La victoire de François Fillon vous a-t-elle surpris ?

Oui. J’avais remarqué, comme tout le monde, que François Fillon s’était nettement imposé lors des débats télévisés entre les candidats de la primaire, mais je ne pensais pas que l’électorat de droite pouvait se montrer aussi stratège. Il est en général plus fixé dans ses choix. Or, là, il a procédé à grande vitesse et au dernier moment, en fonction de cette offre d’un troisième homme qu’il n’avait pas vraiment perçue, à un calcul de réduction des inconvénients des deux grands favoris : Sarkozy, trop clivant, Juppé, trop consensuel.

Nicolas Sarkozy offrait à la gauche une fenêtre inespérée, en raison du capital d’hostilité qu’il a accumulé. Alain Juppé offrait au Front national un boulevard de premier tour par son irénisme élitaire sur les sujets brûlants pour l’électorat populaire.

Entre ces deux écueils, François Fillon est apparu comme celui qui était le mieux à même de faire barrage à Marine Le Pen dès le premier tour, tout en donnant un visage plus digne et plus rassurant à la rupture libérale attendue depuis si longtemps par le noyau actif de l’électorat de droite. Mais je reste étonné que la cristallisation de cette perception se soit effectuée si vite.

Considérez-vous que François Fillon est un réactionnaire, comme le disent ses adversaires ?

Il faudrait s’entendre une fois pour toutes sur la signification de ce terme de « réactionnaire », devenu grotesque à force de mésusage. Ce n’est plus que l’anathème des gens qui s’estiment du côté du bien face à ceux qui pourraient troubler leur digestion. Dans le cas de François Fillon, il ne veut manifestement rien dire.

En François Fillon, la droite française retrouve le sillon gaulliste, dans une version actualisée, avec son mélange de modernisme et d’ancrage traditionnel. L’ère néolibérale, depuis les années 1980, avait disqualifié la synthèse gaulliste, tant sous son aspect dirigiste en économie que sous son aspect autoritaire dans la vie sociale. L’essoufflement, si ce n’est la crise de la vision néolibérale, redonne sa chance à la recherche d’une nouvelle combinaison entre modernisme économique et conservatisme politique.
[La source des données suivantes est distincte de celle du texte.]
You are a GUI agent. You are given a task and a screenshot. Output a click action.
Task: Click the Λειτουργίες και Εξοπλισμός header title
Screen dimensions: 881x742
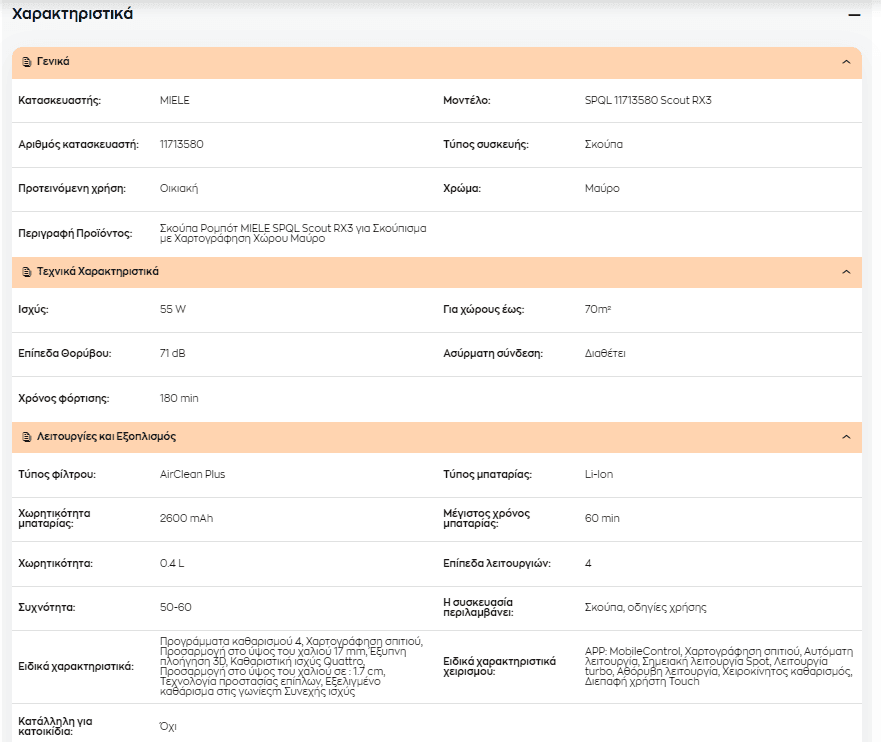(106, 436)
Les recettes libérales ont remplacé l’économie administrée et l’individualisation a définitivement éliminé un certain style de commandement, mais elle n’a pas fait disparaître le besoin de sécurité, elle l’a renforcé au contraire. C’est cette nouvelle variante du conservatisme libéral qui me semble assurer le franc succès de François Fillon.

Mais François Fillon est-il fidèle au gaullisme, qui fut aussi social et étatiste ?

Le gaullisme n’est pas une doctrine, mais une inspiration. On pourrait la définir : un pragmatisme au service du patriotisme, dans sa double dimension de priorité de l’intérêt national et d’autorité de l’Etat qui en est l’instrument.

Les temps ont beaucoup changé depuis la mort du général de Gaulle, en 1970. Le pragmatisme commande de s’adapter à cette nouvelle donne. On prend l’économie telle qu’elle est. Mais ce qui est frappant dans le discours de Fillon, c’est la subordination de la technique économique à un dessein politique. C’est le « redressement du pays » qui commande de s’en remettre aux recettes libérales.

D’où le volontarisme avec lequel leur application est envisagée. Sur le plan diplomatique, cela se traduit par le retour à la realpolitik des intérêts nationaux, contre l’idéalisme des interventions au nom des droits de l’homme. En somme, sur le plan de la politique étrangère, François Fillon est un Hubert Védrine de droite. La continuité dans l’inspiration gaullienne au milieu de la différence des situations me semble assez nette.

Pourquoi est-ce cette droite – notamment portée par La Manif pour tous et les essais sur le déclin français – qui est victorieuse intellectuellement et politiquement aujourd’hui ? Est-elle devenue hégémonique ?

Sur le fond, la victoire idéologique de la droite vient de loin. Elle remonte à plus de trente ans. Elle se résume dans la déroute et l’abandon des solutions collectivistes : les privatisations à la place des nationalisations. La gauche a dû se résigner à adopter la vision libérale du fonctionnement de l’économie.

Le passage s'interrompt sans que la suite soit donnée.